THE CMG VOICE

Left in the Waiting Room: When ERs Fail Their Patients


You drove to the emergency room because something felt wrong. You sat in the waiting room for hours. Then you left—still sick, still scared, and without ever seeing a doctor. Now imagine that decision cost you your life.

A Growing Problem Across American Emergency Departments

That scenario unfolds across America every day. A recent JAMA Network Open study puts numbers to the problem. Researchers tracked nearly 120 million California emergency visits and found that abandonment rates peaked at 3.4% in 2022—approaching 10% at the worst hospitals—and have not fully recovered. Urban, government-owned, and safety-net hospitals reported the highest numbers. The driving forces behind those numbers are systemic: ED crowding, staffing shortages, and long-term declines in hospital bed availability push wait times past the point patients can bear. Some patients leave because their symptoms improved. Others walk out still sick—with a stroke developing, an infection spreading, or a mental health crisis worsening.

Washington faces the same challenge. Harborview Medical Center treats one of the busiest emergency patient populations in the Pacific Northwest and serves people from a four-state region who often have few alternatives. UW Medicine emergency departments manage similar demands every day. When overcrowding overwhelms the system, patients must decide whether to keep waiting or walk away without care.

When Overcrowding Becomes a Legal Issue

This problem extends beyond hospital capacity. It can also create legal liability. Washington law requires emergency departments to provide a duty of care to patients who seek treatment. That obligation does not disappear when the waiting room fills up. Hospitals that fail to staff emergency departments adequately or triage patients appropriately may breach that duty.

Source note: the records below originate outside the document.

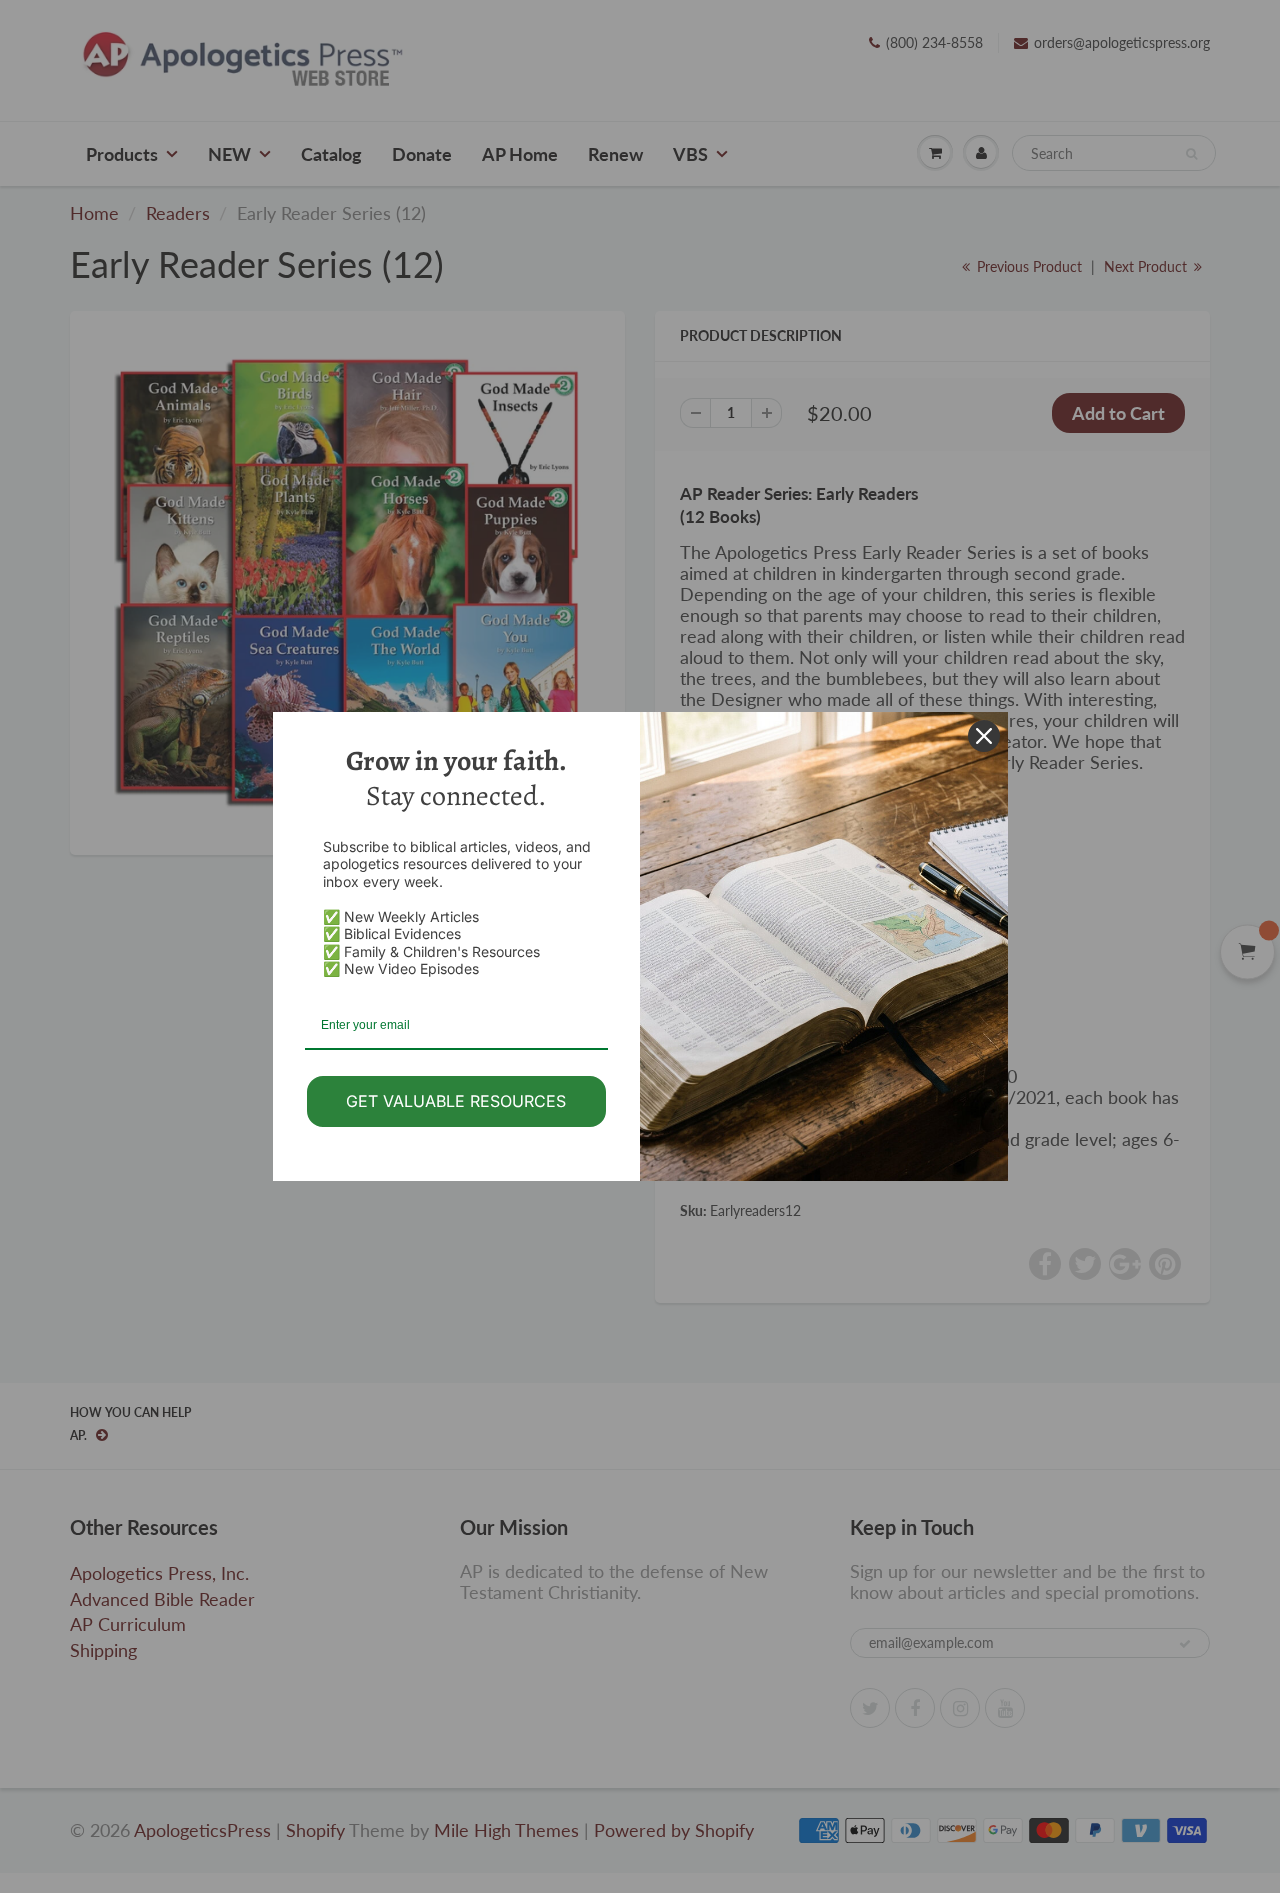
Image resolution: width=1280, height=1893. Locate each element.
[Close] (984, 736)
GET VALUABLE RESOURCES (456, 1101)
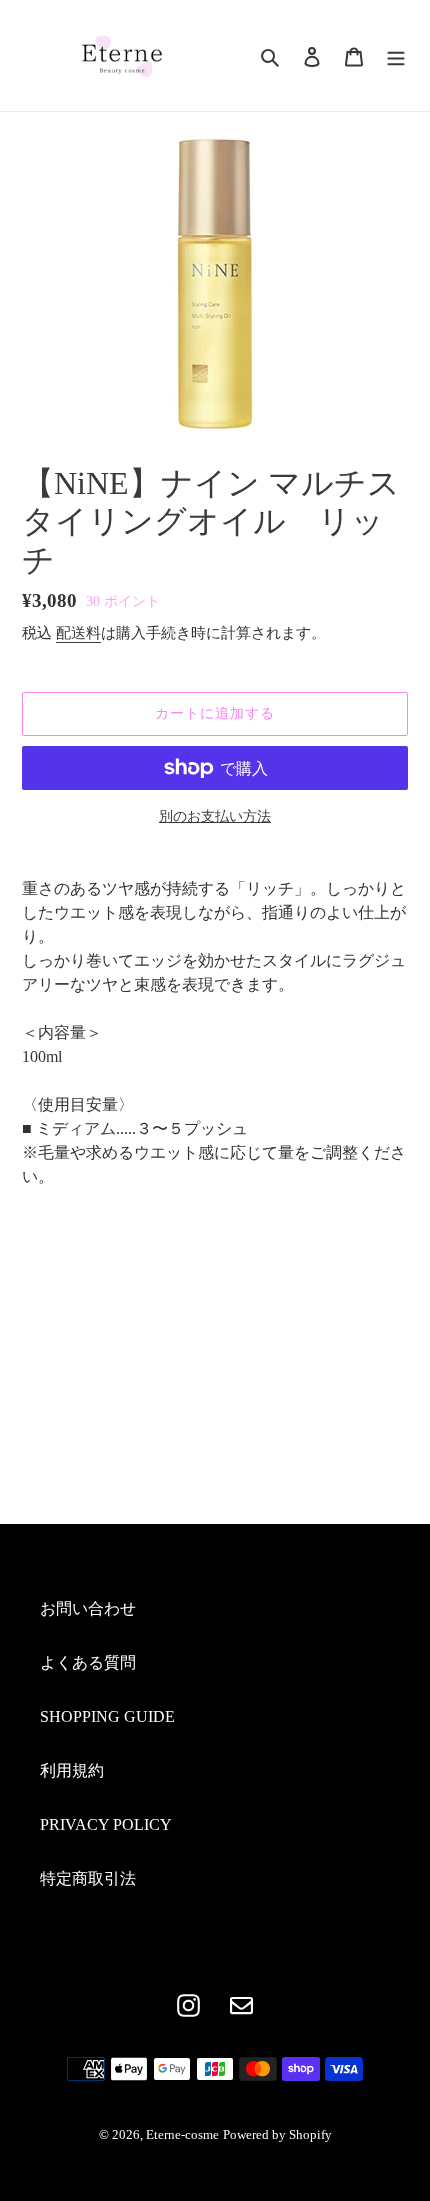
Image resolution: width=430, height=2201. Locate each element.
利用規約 (72, 1770)
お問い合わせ (88, 1608)
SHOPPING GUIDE (107, 1716)
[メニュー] (396, 55)
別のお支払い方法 (215, 816)
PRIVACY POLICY (106, 1824)
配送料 (78, 633)
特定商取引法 (88, 1878)
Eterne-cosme (182, 2134)
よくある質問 (88, 1662)
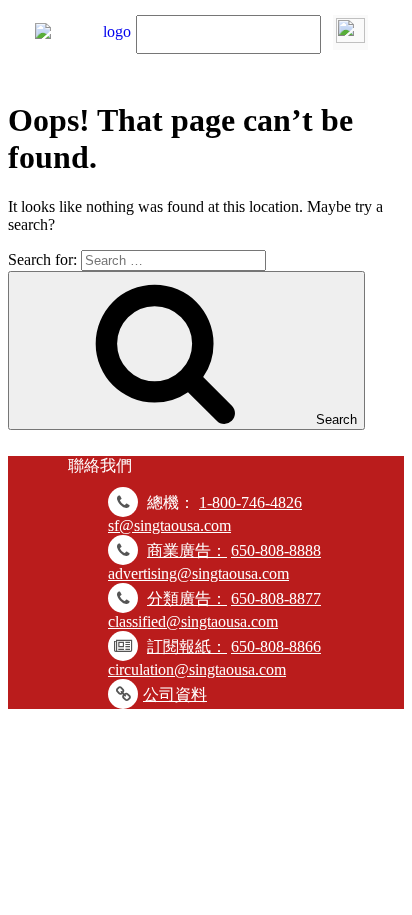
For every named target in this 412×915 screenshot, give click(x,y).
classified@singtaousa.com (193, 621)
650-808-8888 (276, 550)
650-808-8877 (276, 598)
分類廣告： (187, 598)
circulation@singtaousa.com (197, 669)
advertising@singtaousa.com (198, 573)
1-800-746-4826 (250, 502)
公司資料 (175, 694)
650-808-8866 (276, 646)
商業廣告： (187, 550)
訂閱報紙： (187, 646)
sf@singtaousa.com (169, 525)
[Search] (350, 32)
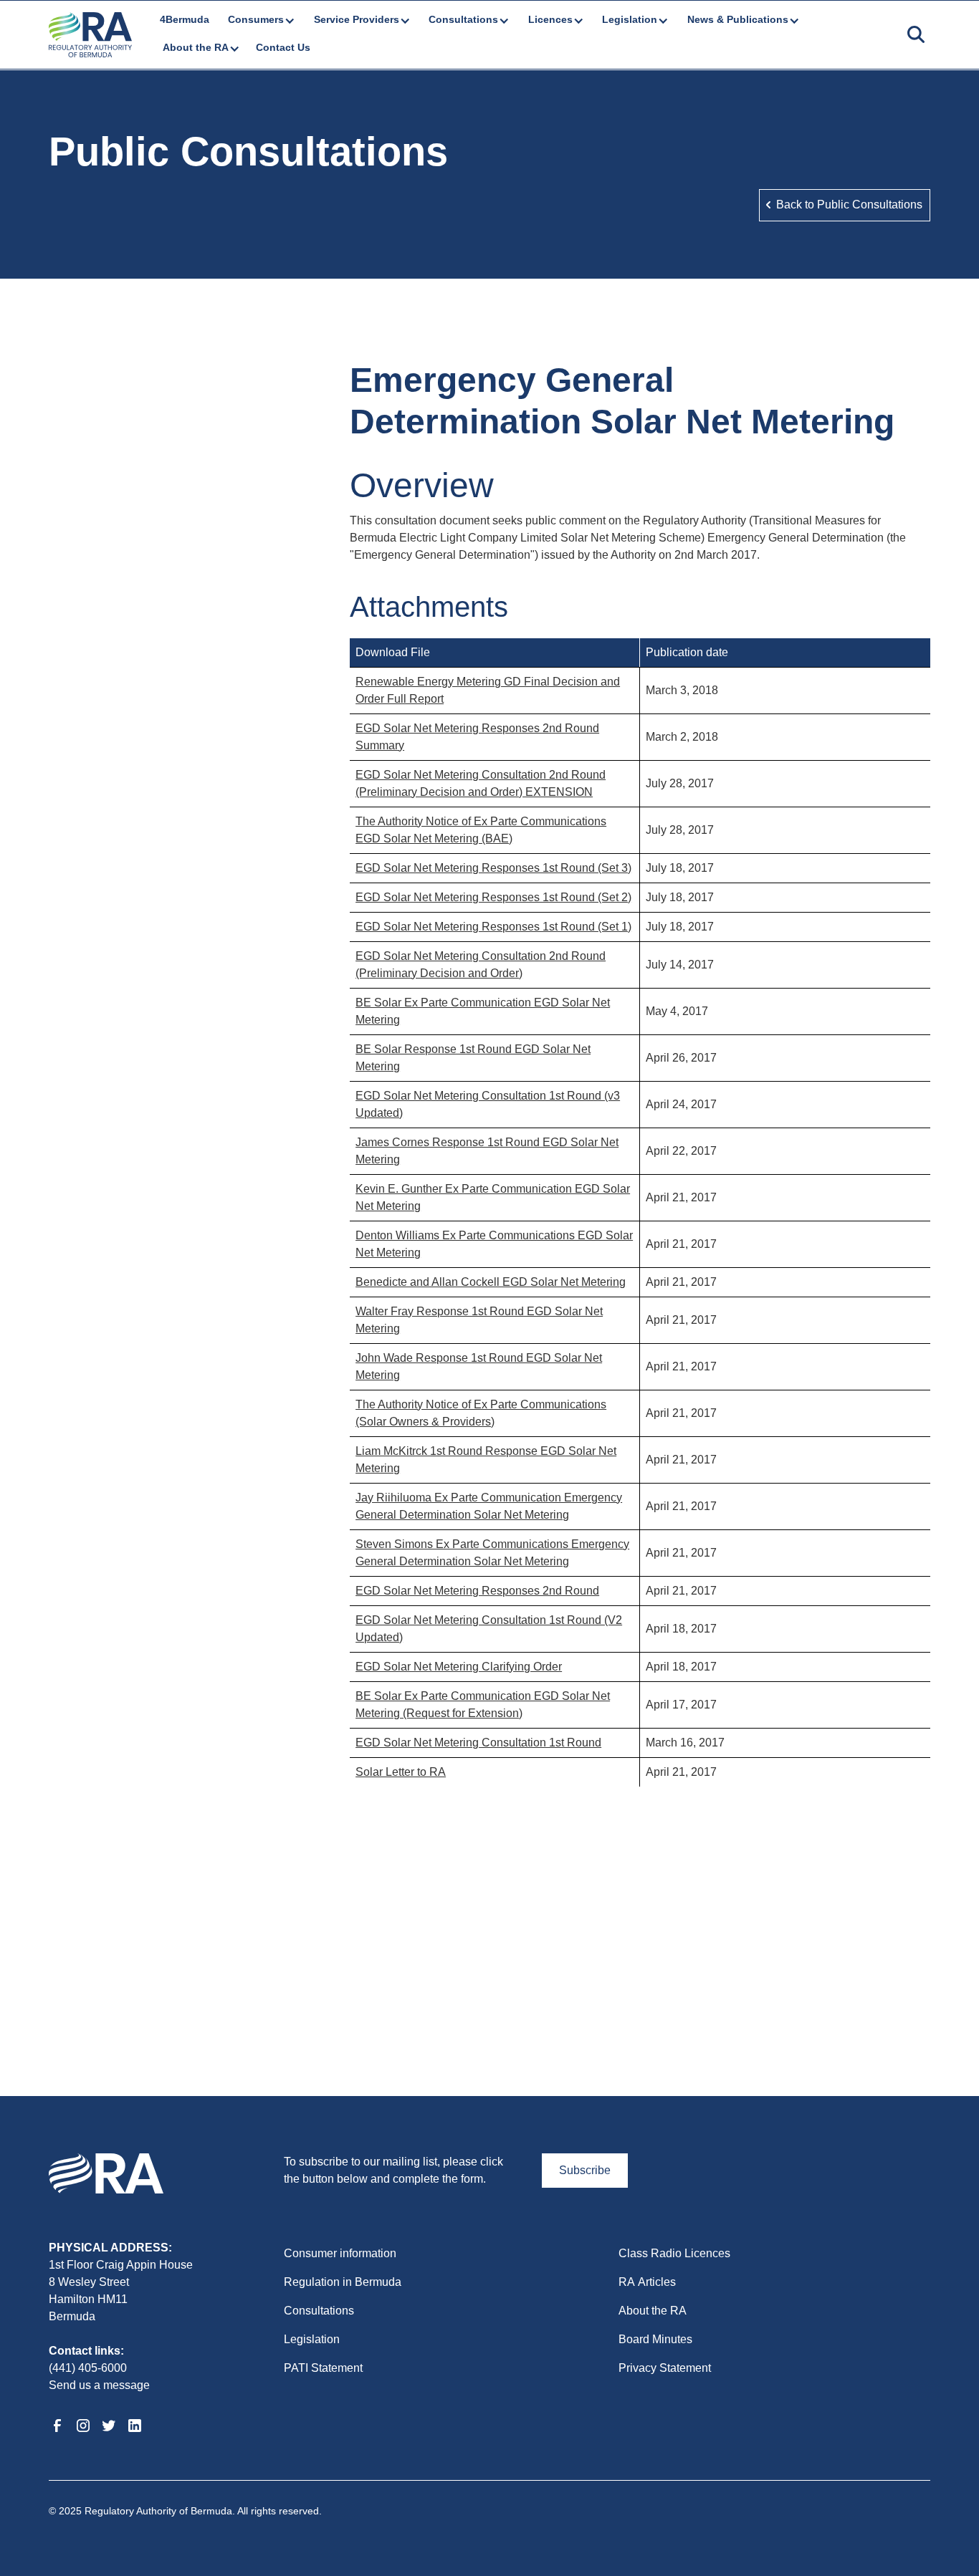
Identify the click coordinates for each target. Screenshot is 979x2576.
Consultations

The consequences can prove devastating. Patients who leave with an undiagnosed stroke, severe infection, or mental health crisis may have grounds for a medical malpractice claim under Washington law. Hospitals must also comply with federal requirements to provide an appropriate medical screening examination. When excessive wait times prevent patients from receiving that screening, hospitals may violate both state and federal standards.

The gap between legal obligations and everyday reality matters. Patients who leave an emergency department without being seen and later suffer serious harm may have more legal options than they realize.